Our academic year
Mandatory core courses (total 15 ECTS)
Data Science (first trimester)
This course introduces fundamental concepts and mathematical tools in data science, with the aim of preparing students for data processing in computational biomedicine. Specifically, the following topics will be covered: 1) Hypothesis testing; 2) Dimensionality reduction, using machine learning algorithms such as manifold learning, unsupervised learning and principal components analysis; 3) Classification, supervised learning and decision making processes; 4) Applications in Big Data, involving methods such as deep learning. See detailed study plan.
Research Methodology (first trimester)
This course covers the major considerations and tasks involved in conducting scientific research. It reviews the graduate studies research context, skills and methodologies. It furthermore introduces the essential aspects in research proposal writing and research reporting. See detailed study plan.
Research and Science Seminars (first, second, third trimester, 2+2+1 ECTS)
Subject of this course are regular organized interactions between the master students and members of their research group. Apart from the supervisor these will be doctoral students, postdoctoral researchers and other senior professors. These interactions include the joined discussion of ongoing scientific projects of different group members as well as the discussion and analysis of scientific articles by others. Master students will make regular presentations on their progress, summarize scientific articles in the reading groups, etc.
Elective courses (total 20 ECTS)
Students can potentially take external elective courses offered by others MSc and BSc degrees of our Departments. Important: Since these courses are from other degrees it cannot be guaranteed that places are available. Furthermore, it cannot be guaranteed that the schedules of these courses are compatible with those of our courses. Availability and schedule compatibility must be checked before enrollment. See full list of external courses.

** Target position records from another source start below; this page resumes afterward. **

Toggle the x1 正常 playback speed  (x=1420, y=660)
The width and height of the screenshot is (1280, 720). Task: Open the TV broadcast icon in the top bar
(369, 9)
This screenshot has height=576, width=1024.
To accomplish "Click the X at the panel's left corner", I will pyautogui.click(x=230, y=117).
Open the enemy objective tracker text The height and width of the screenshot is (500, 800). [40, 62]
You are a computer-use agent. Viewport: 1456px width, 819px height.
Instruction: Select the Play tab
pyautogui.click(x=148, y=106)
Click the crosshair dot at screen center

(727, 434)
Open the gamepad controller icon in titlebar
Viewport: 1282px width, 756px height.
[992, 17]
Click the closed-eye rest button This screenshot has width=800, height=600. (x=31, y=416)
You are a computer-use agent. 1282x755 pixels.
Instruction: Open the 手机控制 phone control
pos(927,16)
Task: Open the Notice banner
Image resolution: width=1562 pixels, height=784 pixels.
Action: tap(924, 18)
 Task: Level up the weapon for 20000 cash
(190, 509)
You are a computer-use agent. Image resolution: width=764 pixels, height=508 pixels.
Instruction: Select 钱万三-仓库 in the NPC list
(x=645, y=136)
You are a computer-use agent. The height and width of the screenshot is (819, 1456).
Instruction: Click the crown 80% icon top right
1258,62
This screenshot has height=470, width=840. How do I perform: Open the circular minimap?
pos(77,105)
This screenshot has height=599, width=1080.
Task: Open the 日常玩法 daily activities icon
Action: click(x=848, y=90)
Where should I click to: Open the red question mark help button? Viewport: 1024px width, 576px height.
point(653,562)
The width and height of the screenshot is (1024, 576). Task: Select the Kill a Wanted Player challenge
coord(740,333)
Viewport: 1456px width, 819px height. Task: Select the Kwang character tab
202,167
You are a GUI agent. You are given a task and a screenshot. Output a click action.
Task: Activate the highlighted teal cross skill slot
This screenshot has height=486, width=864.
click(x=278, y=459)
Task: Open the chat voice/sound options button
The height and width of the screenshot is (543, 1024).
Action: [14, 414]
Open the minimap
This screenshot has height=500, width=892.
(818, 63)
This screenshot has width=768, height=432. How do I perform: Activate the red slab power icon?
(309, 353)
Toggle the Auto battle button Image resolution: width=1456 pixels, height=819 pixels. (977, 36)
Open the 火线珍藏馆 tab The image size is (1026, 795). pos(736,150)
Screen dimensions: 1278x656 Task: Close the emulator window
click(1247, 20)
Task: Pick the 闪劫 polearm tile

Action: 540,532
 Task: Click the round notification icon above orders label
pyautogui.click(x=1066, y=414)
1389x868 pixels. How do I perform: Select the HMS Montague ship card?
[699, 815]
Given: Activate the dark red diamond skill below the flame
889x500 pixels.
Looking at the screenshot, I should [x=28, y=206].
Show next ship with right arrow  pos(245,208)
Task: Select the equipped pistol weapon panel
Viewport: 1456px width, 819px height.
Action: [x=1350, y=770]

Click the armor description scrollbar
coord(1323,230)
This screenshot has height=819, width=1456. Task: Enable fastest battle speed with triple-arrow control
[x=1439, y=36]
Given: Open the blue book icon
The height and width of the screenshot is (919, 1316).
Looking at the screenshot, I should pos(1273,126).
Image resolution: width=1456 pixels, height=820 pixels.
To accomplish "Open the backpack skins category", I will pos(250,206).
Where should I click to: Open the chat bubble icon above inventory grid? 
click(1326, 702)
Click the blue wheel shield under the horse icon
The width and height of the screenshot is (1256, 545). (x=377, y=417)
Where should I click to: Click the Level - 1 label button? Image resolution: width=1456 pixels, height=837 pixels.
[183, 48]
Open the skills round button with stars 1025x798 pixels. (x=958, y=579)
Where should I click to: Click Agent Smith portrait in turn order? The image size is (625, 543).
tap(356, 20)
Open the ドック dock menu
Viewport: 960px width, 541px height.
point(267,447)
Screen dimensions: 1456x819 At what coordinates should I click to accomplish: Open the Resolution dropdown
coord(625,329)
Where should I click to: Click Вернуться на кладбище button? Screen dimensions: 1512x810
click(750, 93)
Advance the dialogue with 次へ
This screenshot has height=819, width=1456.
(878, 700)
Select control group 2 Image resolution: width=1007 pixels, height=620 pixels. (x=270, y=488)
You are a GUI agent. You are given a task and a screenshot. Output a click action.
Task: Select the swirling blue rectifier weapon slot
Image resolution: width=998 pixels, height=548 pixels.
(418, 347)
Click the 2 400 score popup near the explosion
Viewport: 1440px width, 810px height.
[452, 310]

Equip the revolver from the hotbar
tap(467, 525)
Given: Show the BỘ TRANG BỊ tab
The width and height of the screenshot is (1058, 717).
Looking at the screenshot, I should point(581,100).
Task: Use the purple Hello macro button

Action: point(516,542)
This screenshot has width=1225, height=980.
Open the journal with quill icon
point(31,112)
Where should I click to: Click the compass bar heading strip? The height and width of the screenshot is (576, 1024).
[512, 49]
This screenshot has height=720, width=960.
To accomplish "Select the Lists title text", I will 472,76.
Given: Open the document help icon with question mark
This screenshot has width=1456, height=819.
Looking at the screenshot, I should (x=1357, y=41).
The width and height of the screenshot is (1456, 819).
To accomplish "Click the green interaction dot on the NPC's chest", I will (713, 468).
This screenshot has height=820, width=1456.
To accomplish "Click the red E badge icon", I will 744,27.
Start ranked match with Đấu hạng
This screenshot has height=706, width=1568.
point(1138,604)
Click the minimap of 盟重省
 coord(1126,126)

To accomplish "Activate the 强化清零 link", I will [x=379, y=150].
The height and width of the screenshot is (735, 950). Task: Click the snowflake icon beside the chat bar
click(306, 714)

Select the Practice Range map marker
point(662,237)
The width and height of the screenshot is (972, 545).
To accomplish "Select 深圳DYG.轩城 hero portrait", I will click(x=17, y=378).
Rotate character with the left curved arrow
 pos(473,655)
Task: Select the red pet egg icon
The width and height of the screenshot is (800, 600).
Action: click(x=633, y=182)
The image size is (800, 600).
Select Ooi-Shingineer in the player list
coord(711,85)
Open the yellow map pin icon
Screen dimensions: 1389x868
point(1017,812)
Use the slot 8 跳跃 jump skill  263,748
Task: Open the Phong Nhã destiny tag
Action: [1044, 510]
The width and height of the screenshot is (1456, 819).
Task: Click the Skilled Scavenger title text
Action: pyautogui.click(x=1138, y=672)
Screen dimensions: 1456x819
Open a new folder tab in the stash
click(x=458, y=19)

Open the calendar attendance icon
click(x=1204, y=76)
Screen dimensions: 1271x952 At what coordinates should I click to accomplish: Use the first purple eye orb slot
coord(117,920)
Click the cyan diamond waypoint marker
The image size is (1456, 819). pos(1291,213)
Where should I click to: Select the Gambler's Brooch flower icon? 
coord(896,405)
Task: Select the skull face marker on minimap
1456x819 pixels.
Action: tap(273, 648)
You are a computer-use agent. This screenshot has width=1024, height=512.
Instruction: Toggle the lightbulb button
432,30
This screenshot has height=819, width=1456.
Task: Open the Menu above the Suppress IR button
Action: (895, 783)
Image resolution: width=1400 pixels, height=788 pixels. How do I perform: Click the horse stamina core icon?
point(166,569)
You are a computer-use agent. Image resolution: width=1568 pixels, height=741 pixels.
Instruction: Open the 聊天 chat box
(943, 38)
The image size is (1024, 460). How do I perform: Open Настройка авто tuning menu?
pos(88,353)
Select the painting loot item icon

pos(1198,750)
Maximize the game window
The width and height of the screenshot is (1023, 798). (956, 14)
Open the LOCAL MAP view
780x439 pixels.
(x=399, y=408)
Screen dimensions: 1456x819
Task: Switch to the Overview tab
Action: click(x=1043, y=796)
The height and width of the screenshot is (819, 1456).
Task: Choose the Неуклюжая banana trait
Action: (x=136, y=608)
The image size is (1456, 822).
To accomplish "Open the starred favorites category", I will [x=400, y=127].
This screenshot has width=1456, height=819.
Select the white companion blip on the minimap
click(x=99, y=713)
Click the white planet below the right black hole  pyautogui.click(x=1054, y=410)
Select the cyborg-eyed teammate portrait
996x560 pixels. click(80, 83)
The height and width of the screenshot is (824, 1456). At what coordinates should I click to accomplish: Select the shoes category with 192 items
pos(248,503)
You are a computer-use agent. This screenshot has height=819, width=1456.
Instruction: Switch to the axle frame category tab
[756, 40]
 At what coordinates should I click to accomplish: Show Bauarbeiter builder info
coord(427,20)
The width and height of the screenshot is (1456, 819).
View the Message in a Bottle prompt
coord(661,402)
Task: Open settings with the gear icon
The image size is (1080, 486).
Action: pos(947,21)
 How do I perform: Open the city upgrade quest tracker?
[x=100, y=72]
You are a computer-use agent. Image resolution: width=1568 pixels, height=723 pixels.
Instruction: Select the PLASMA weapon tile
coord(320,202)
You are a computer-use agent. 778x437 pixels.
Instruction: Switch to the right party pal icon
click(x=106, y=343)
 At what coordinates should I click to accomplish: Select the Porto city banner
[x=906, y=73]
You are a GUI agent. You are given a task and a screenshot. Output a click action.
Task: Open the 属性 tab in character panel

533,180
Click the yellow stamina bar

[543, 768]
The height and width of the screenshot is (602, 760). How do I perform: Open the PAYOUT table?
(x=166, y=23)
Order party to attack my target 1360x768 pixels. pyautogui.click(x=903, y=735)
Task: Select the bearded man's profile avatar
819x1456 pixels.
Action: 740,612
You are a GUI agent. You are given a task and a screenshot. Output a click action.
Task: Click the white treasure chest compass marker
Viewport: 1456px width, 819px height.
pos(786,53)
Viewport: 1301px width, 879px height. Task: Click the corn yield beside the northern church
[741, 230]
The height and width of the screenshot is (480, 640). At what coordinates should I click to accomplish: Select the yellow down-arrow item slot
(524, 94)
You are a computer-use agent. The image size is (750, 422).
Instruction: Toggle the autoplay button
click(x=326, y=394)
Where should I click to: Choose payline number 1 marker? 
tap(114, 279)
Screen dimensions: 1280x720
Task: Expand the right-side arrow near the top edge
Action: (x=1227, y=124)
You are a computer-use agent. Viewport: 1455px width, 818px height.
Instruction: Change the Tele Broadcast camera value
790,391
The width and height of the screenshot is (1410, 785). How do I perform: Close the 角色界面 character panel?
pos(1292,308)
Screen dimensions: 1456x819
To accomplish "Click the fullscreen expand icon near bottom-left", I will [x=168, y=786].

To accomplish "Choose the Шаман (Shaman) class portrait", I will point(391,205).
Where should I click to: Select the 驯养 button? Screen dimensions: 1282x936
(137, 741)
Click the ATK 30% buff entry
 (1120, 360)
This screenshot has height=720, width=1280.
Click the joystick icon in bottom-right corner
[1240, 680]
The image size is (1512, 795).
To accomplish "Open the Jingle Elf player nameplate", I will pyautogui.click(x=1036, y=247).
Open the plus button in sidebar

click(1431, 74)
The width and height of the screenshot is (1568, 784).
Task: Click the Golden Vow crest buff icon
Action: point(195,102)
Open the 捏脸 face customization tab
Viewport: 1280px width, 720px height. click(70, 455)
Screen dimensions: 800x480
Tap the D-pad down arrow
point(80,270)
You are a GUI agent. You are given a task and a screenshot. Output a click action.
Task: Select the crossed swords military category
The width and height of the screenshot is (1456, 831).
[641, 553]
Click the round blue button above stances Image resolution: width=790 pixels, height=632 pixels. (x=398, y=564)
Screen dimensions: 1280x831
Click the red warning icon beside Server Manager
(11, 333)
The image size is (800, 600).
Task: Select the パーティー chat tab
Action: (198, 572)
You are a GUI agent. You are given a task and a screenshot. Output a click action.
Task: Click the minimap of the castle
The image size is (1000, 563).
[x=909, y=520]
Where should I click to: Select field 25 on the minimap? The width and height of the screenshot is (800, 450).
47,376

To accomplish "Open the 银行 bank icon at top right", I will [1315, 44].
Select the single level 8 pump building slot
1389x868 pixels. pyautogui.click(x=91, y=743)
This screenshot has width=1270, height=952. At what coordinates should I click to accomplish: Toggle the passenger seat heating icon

Quantitative Cell Biology (first trimester)
Current genomic technologies generate large amounts of data that quantify the expression of thousands of genes in single cells, spearheading the entry of the field of cell biology into the era of big data. This information is crucial to understand how cells coordinate their behavior to form multicellular organisms (such as human beings) and regulate their functioning in both health and disease. This course provides an overview of the statistical and modeling methods that are being developed to extract and interpret information from genome-wide single-cell data. The methods include principal component and cluster analyses, machine-learning approaches to detect patterns within the data, and Bayesian inference for model selection, among others. The course will have a strong practical component, making use of a variety of genomic and proteomic databases. See detailed study plan.
Computational Bioelectromagnetism (second trimester)
Description and use of computational tools for solving bioelectricity and bioelectromagnetism problems. Problems tackled by biomedical engineers and researchers within these areas will be presented and related practical exercises will be performed using available software platforms. See detailed study plan.
Advanced Biosignal Analysis (second trimester)
Subject of this course is nonlinear analysis of biomedical signals. In the theory sessions we will learn about different advanced signal analysis approaches such as nonlinear predictability measures and Monte Carlo simulations designed for null hypothesis testing. As an example of biomedical signals, we will study why and how the electroencephalogram (EEG) is recorded from inside the brain of epilepsy patients. This will be complemented by the joined discussion of recent scientific literature in the format of journal clubs. In computer laboratory sessions the students will implement the signal analysis algorithms introduced in the theory sessions. Furthermore, students will study in detail EEG recordings provided by our clinical partners. Finally, they will apply their signal analysis algorithms to these recordings and present their results in a session of oral presentations. See detailed study plan.
Computational Cardiology (second trimester)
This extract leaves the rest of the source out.